Any film starring Mel Gibson as a crooked cop spouting right wing racist rhetoric is bound to be controversial, but as director Craig Zahler points out, not all films should have appealing characters in the lead or be morally straightforward and in these days of big blockbuster fair at the cinema this is an increasingly rare thing. I really liked Dragged Across Concrete, it was very tense, really well shot, combining elements of cop thriller, exploitation flick and horror to create something unique and totally messed up! Like Zahler's other films Bone Tomahawk (which I love) and Brawl on Cell Block 99 (which I didn't like so much) it takes it time, building tension and character, It's 2.5 hours long but didn't feel like that to me. Gibson is very good too. Definitely not for everyone though. :-)
I cant really think of many films its simular to but maybe Heat without the big gun battle.
this film has action spread throughout. its very violent and pretty gory in parts.
its the sort of film you never really know whats going to happen next or whos going to die so it keeps you on your toes watching.
This is a dark and very violent thriller featuring two police officers who decide to go it alone in the pursuit of financial 'compensation'. In so doing, they tackle an extremely violent gang of hardened criminals.
In some ways, the story is over the top and there is a certain amount of gratuitous violence that is quite shocking. The movie has also been criticised because it portrays 2 police officers who are not PC, to say the least. (A parallel has been drawn with Mel Gibson's real-life problems...)
What is appealing, however, is that absolutely all the characters in the film feel very real, and the acting is memorable (but for the near-robotic bunch of killers dressed in ninja outfits). You feel they could exist and their stories are entirely plausible. This makes the story interesting and is quite rare, nowadays, in that kind of thriller.

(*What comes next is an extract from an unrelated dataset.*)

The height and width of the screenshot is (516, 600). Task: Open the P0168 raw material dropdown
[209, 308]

At a slow burn of 2½ hours, I was expecting Dragged Across Concrete to either be one of two action pictures. Either it’d be bogged down in too many twisty subplots thrown at the screen or it would linger like the longest of Nicolas Refn productions. I was pleasantly surprised that S. Craig Zahler makes sure that his slow burn of an action picture burns bright.
We’re introduced to some troubled and unsavory characters. Brett Ridgeman (Mel Gibson) and Anthony Lurasetti (Vince Vaughn) are classic dirty cops, aged figures of an era long gone. They work the streets trying to tackle the tough cases with as much grit as they can muster. They break into the house of a drug dealer and arrest him with exceptional roughness. They then enter into his bathroom to discover a Latina woman showering, insulting her dryly that they don’t speak Spanish when she speaks perfect English and refuses to grab her a towel. Later, they go to a diner and are mildly angered by pop music being piped into the speaks, unable to determine if the singer is a man or a woman.

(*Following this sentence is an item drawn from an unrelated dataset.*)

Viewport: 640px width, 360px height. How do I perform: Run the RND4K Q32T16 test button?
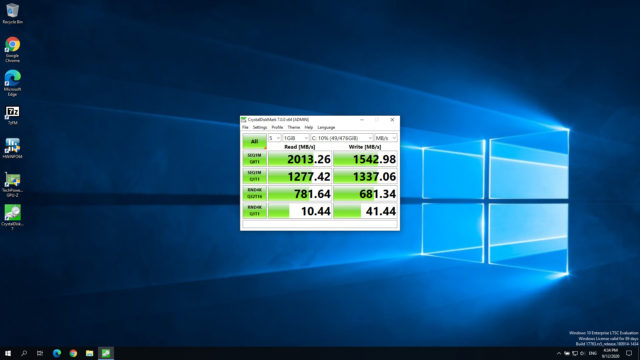coord(254,193)
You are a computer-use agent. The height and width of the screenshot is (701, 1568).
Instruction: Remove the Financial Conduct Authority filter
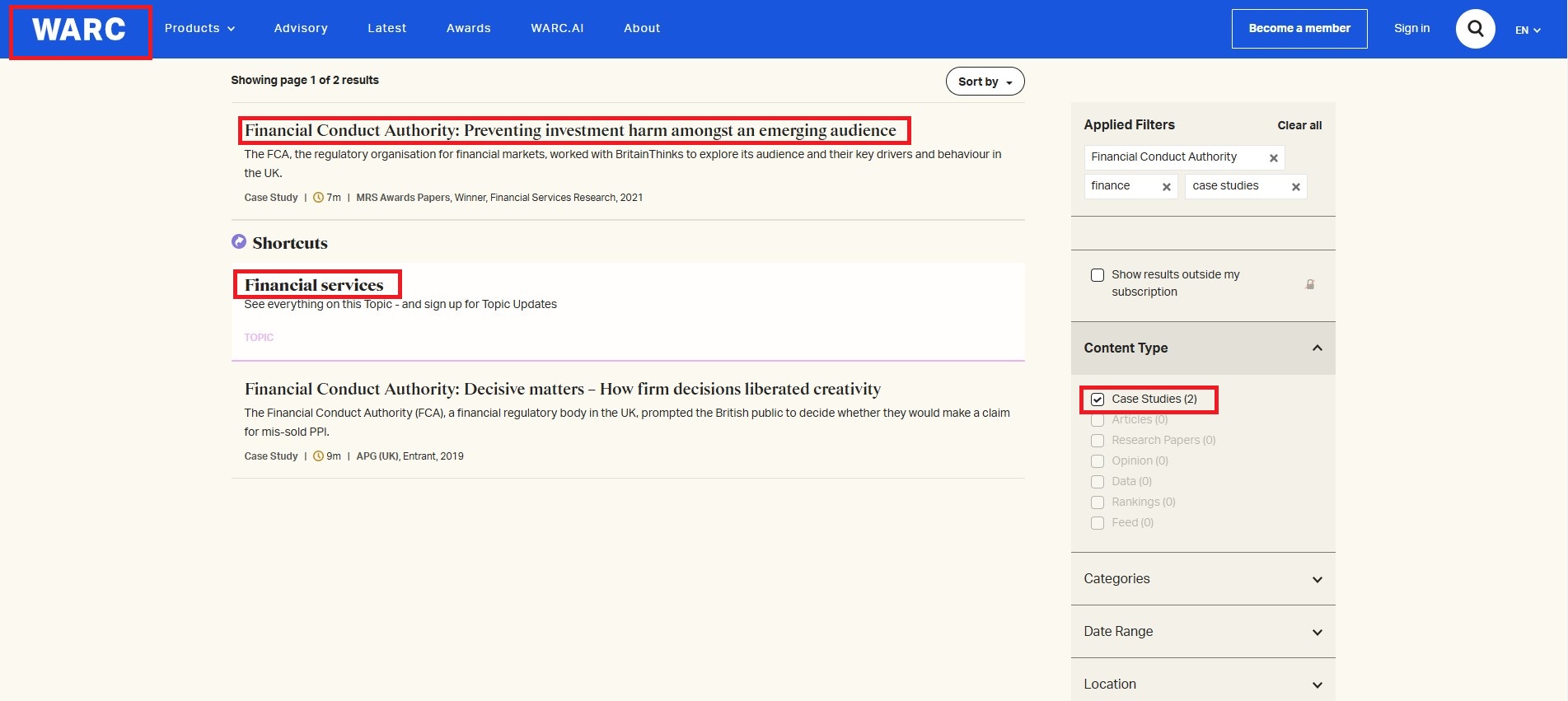pos(1273,158)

A problem arises. The two cops are given leave for their actions. Hard for money, they decide to find a heist that will go down, track the criminals, and take the loot. Their mission collides with others. The robbery is being pulled off by friends Henry (Tory Kittles) and Biscuit (Michael Jai White). They work alongside some masked associates for a bank job that will not end well for either the hostages or the robbers. One of those hostages is Kelly (Jennifer Carpenter), a struggling woman just trying to work to see her baby. Not much works out for any of them in this gritty picture of immense violence and cruelty.

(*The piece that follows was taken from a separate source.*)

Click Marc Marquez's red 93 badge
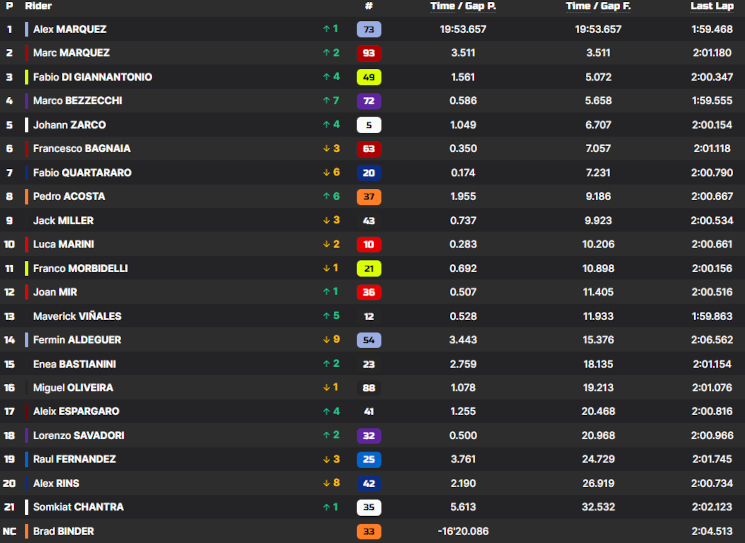745x543 pixels. 369,53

Zahler directs this picture in a somewhat unorthodox manner, taking a fairly familiar story of countless direct-to-video action movies and giving it thoughtful pacing. He lingers on scenes of the uncomfortable to make us extra put off by the horrors of trying to survive under a capitalist system. Where this seems most blunt is in Kelly’s tearful plea to not go to work, wanting to be more with her baby than suffer through a desk job. It’s a scene both maddening and emotional, being very much on the nose. Kelly’s return to the office is treated with a similar sense of David Lynch-like conversations that feel both mundane and exaggerated. It’s this drawn-out nature that makes the exceptionally gory violence pack an extra punch and surprise.
I really do appreciate that Zahler draws the film out to such a long length, letting the audience appreciate the crafting of the scenes. Gibson and Vaughn play characters that could easily be turned into cartoonish villains that babble on in all manner of PC culture ruining the world and criminals being worse than they are in their actions. Indeed, we do get some antagonist dialogue but only in short bursts as an uncomfortable silence falls on the picture. We’re meant to identify most with Henry as the underdog just trying to the right thing, even though he goes about it with all the wrong actions. He’s deeply flawed but in a world of other flawed and tragic characters, it’s easy to like him most, even if he only melds firmer into the sloppy system that required heists to survive in the first place.
I was on the fence about Dragged Across Concrete for a film that falters between either being a vicious exploitation picture or an elongated and artful neo-noir. Perhaps it’s both. What I can say for certain is that the picture held my attention greatly as someone who has become easily burnt out on the heist genre. This is that extra shot of vigor to showcase that films about men robbing banks can still have some flair and grit.